R0wantrees · 10/03/2020 12:56

Christie Elan Cane was a witness at Maria Miller's women & Equalities Trans Inquiry 2015

(alongside Sue Pascoe of Conservative Party, MESMAC, Channel 4 Inclusion consultant)

parliamentlive.tv/Event/Index/4e7f52c6-1357-43f8-98c0-af160b156b40

fascinated · 10/03/2020 13:07

It’s just a shame that there hasn’t been any consideration of other people’s rights...

BINtersectionalFeminism · 10/03/2020 13:07

What sex border guard would Christie like to perform an intimate search?

Exactly. But also, if a TW gets their passport changed to F, do female guards have to search them?

CharlieParley · 10/03/2020 13:46

Interestingly, in a paper written in 2000, Elan-Cane seems to be rejecting the notion of the existence of more than two genders:

I cannot agree with the argument that there are in existence a number of alternative unidentified genders, all just waiting in the wings to be discovered, because I do not accept that the identity has to be gendered, that is I do not accept that human beings have to be gendered as male, female or anything else in between or apart from.
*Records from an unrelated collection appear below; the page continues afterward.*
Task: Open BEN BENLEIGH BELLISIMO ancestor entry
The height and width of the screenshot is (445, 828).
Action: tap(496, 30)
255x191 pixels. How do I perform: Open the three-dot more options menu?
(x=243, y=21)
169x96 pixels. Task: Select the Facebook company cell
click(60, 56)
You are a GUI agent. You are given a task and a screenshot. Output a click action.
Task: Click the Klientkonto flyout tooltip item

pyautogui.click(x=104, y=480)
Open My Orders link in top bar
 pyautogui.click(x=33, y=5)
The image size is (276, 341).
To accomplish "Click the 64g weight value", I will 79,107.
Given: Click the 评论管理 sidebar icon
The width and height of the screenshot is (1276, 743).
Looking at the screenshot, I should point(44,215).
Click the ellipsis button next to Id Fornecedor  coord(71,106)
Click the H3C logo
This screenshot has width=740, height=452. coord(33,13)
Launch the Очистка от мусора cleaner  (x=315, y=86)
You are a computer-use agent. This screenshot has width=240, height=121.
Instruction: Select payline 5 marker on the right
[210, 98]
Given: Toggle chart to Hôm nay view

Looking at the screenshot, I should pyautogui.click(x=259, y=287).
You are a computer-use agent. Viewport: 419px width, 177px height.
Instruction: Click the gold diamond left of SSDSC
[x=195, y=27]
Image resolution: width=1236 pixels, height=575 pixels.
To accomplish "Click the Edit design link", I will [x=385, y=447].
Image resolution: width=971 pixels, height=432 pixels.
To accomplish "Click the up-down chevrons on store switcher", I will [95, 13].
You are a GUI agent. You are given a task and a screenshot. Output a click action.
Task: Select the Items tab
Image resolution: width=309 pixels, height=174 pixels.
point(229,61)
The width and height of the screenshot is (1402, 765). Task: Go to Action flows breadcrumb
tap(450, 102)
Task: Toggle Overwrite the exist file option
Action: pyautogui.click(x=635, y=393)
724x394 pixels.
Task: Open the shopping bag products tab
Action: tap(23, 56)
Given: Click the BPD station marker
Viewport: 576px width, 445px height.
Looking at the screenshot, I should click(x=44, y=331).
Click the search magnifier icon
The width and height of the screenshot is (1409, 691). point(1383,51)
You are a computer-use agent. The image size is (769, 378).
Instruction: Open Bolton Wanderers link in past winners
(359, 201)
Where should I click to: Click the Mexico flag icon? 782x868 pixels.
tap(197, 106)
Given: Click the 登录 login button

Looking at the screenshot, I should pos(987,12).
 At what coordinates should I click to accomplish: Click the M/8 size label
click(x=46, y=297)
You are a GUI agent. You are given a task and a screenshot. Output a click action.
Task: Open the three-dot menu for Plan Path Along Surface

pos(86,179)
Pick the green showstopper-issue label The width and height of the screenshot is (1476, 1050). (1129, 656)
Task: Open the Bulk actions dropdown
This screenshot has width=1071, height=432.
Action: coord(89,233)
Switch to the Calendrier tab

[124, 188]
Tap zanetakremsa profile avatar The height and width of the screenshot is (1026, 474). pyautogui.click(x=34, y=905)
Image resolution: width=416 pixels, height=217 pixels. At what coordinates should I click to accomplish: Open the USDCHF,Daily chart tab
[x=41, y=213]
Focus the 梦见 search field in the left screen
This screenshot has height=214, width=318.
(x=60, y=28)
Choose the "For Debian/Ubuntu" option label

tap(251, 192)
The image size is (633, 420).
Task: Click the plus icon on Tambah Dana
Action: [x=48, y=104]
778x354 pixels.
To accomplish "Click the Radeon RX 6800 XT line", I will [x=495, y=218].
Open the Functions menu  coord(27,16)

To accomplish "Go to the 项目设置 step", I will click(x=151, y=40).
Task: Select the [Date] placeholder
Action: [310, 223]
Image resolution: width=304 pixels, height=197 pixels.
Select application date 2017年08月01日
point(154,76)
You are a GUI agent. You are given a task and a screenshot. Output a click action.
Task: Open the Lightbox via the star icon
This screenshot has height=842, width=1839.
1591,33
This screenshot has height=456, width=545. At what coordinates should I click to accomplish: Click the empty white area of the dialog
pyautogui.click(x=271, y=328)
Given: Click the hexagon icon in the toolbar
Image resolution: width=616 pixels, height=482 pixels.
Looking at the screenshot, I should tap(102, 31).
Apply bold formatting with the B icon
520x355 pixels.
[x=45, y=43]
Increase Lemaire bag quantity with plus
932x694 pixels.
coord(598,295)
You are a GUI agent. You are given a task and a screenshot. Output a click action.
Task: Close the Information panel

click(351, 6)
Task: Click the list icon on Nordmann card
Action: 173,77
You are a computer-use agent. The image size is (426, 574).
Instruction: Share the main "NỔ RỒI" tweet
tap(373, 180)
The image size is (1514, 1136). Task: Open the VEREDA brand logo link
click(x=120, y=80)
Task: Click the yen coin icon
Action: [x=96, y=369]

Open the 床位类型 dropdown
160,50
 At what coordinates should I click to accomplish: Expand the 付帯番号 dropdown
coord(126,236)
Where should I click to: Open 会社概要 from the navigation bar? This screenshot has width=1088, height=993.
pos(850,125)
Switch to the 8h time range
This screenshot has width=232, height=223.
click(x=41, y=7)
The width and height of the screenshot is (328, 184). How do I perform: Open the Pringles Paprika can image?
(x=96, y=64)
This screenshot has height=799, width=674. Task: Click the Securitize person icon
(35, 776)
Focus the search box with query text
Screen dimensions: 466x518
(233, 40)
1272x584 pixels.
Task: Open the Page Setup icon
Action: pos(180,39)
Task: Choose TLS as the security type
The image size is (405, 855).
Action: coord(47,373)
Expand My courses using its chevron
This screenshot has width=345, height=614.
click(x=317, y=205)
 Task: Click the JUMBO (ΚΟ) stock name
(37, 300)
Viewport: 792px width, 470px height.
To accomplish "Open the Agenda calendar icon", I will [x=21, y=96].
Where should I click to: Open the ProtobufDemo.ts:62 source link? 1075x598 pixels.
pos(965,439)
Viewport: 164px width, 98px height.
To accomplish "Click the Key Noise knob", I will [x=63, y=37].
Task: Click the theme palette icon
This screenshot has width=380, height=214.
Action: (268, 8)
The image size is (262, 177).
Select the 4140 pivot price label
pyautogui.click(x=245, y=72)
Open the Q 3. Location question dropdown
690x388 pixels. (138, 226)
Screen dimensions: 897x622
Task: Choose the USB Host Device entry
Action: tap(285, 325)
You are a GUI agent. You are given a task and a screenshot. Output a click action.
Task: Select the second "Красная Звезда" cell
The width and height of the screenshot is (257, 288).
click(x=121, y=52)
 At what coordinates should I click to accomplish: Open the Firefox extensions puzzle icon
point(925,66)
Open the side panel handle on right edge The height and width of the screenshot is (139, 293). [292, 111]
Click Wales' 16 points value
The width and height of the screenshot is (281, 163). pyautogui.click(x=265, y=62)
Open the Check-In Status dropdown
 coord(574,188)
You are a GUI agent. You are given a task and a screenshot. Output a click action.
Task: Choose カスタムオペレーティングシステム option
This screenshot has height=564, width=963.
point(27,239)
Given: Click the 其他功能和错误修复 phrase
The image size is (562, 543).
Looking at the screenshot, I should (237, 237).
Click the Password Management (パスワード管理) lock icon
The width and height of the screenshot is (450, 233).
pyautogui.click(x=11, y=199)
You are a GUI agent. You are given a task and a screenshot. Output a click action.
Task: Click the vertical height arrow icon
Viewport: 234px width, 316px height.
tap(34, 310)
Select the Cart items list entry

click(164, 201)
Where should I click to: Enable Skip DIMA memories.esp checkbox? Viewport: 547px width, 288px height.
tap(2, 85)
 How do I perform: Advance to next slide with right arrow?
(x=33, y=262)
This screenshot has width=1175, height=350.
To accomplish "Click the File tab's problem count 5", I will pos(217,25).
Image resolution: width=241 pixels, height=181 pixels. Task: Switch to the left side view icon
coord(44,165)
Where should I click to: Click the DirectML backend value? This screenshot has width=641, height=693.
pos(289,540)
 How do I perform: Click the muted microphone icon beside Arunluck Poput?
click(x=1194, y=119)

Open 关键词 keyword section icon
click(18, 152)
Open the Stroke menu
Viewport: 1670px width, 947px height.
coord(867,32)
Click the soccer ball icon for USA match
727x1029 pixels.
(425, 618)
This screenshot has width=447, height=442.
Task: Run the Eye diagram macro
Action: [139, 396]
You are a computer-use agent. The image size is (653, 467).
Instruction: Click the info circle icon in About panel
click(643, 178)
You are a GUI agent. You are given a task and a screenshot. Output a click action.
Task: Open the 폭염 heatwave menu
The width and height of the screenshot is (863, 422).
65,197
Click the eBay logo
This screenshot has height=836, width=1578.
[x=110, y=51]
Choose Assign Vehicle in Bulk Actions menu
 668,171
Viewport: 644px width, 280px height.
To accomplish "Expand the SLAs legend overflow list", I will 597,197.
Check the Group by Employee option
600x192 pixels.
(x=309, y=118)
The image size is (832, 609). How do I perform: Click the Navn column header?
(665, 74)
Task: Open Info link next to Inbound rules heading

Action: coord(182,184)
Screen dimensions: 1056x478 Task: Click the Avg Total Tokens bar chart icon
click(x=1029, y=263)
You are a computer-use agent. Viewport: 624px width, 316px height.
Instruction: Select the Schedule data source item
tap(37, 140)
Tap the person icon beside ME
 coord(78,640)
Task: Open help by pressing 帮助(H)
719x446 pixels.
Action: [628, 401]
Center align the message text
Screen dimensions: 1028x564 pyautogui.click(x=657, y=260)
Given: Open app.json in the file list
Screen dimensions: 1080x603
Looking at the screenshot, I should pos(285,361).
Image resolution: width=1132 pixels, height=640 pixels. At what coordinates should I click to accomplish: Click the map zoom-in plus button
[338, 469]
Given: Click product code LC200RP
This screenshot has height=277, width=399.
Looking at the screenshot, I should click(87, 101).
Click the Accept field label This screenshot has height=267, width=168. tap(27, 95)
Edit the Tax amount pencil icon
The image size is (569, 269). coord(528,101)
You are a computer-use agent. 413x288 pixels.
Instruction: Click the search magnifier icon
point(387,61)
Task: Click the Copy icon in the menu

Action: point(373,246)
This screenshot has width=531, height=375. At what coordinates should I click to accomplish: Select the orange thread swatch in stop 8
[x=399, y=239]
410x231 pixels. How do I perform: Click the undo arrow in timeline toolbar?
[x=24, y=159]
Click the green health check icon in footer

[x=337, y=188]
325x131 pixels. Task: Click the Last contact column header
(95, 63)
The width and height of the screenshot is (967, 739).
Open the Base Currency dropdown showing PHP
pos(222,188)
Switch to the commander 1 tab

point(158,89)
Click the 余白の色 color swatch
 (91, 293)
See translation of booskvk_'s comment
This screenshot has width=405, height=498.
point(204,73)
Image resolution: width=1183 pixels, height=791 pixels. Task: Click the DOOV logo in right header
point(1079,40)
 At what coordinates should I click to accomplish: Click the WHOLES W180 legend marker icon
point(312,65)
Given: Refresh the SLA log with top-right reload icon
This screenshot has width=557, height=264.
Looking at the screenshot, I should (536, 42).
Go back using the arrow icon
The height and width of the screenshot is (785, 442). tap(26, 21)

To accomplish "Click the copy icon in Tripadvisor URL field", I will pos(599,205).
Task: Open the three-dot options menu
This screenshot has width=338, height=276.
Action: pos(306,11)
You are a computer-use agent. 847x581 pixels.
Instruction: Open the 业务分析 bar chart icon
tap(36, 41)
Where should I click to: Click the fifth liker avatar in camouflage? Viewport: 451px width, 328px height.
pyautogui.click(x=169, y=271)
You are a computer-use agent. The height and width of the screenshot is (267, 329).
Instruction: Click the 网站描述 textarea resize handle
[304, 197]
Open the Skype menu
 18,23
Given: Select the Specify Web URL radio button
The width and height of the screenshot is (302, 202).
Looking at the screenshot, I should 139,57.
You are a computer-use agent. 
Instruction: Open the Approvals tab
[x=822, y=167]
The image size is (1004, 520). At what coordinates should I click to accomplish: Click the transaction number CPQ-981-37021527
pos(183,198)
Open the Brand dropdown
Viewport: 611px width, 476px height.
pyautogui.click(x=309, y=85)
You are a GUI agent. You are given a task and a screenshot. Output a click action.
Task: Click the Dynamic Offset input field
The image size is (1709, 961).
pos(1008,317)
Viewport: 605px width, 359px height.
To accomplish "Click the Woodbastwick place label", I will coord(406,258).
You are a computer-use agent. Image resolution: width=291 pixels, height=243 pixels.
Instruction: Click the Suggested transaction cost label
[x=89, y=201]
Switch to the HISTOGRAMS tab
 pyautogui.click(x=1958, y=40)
There are two accepted gendered roles which are appropriated according to the physicality and to state that one is neither male nor female but belonging of another gender (or more than one gender) is, I'm afraid, confusing the issue because the gendered status of the person is a socially accorded role and society has only appropriated validity to the gendered statuses of male and female.

www.gender.org.uk/conf/2000/elancane.htm

In my opinion, at the core of this is yet another female person who has looked at our male-dominated world and sought for a way out. Yes, this is someone who has been campaigning for over 20 years, and has clearly thought deeply about identity. But what is clear from all the writing, is the fact that to Elan-Cane, the only oppression that counts (or exists even) is that of the "ungendered" by the "bi-gendered".

There seems to be neither understanding nor empathy employed in this single-minded campaign for the impact on the female sex class if sex ceases to matter while the hierarchy remains intact that places the male sex class firmly on top.

Just a demand to abolish the administrative distinction without first redressing the power imbalance. We fought long and hard for rights and protections rooted in that distinction and removing the latter will result in removing the former, too.

But I feel trumps all, I suppose.

JessicaLangoustine · 10/03/2020 13:46

COA have ruled that the Home Office's refusal to issue "X' gender passports is currently lawful but may become unlawful in the future.

Purpleartichoke · 10/03/2020 13:53

I want my passport photo to be of Drew Barrymore. She is a about my age and looks vaguely like me, but is infinitely more attractive. I identify as much more attractive than I am.